Saved data entries
#####

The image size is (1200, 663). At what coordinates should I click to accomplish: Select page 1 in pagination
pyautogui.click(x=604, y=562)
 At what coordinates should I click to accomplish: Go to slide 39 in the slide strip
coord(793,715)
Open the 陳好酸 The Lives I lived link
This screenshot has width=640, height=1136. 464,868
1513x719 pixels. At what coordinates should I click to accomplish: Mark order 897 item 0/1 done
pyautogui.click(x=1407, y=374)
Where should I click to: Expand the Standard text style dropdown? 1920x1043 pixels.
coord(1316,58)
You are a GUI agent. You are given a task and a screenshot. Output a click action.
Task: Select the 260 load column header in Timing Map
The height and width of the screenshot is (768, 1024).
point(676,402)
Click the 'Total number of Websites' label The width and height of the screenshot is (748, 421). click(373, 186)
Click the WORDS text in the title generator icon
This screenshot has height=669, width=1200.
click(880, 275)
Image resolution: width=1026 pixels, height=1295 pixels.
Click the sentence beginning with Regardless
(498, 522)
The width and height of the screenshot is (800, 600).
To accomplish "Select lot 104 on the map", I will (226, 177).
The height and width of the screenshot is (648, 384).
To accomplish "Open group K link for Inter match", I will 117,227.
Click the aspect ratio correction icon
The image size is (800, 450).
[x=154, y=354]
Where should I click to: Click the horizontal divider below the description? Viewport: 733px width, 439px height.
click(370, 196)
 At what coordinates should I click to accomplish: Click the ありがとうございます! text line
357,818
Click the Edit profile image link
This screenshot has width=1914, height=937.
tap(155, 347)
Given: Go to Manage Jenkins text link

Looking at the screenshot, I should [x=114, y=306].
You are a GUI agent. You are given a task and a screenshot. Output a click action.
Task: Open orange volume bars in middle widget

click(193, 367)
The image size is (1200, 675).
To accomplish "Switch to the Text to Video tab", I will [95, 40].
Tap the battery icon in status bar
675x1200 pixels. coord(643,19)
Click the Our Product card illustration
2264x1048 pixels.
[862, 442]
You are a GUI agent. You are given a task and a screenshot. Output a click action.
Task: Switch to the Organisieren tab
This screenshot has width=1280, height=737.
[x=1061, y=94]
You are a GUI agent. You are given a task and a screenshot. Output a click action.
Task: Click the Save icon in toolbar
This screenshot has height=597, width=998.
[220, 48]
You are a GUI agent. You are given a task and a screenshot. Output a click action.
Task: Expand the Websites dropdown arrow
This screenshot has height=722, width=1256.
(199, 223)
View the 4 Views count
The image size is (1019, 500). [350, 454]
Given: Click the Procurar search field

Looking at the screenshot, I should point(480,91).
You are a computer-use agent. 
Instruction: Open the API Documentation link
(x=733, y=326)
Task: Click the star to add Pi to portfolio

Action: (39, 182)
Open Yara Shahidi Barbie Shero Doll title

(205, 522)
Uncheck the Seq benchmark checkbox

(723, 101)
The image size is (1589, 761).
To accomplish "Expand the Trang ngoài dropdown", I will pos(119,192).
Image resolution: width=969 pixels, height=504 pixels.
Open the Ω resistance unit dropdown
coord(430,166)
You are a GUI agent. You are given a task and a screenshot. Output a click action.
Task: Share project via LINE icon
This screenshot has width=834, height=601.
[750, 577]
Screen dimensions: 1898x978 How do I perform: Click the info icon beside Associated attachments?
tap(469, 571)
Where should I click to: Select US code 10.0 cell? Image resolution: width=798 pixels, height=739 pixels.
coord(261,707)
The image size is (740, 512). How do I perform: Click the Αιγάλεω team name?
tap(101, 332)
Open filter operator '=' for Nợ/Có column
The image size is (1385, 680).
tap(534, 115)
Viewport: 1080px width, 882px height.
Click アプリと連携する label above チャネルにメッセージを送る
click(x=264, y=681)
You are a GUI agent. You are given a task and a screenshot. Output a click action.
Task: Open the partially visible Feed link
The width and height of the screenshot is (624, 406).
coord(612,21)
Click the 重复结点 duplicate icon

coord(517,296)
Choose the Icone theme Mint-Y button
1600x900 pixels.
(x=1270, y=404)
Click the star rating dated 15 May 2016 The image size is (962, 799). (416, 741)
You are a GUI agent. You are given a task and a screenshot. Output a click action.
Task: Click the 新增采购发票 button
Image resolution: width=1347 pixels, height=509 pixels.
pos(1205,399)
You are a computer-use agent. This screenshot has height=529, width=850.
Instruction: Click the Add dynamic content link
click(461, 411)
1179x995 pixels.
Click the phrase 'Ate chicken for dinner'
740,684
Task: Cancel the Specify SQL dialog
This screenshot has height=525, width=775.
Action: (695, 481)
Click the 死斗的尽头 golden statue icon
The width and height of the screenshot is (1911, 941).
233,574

#####

Task
Copy out all lines from the records where the word "computer" appears.

Result of this exercise
You are a computer-use agent. 
You are a computer-use agent. This screenshot has height=529, width=850.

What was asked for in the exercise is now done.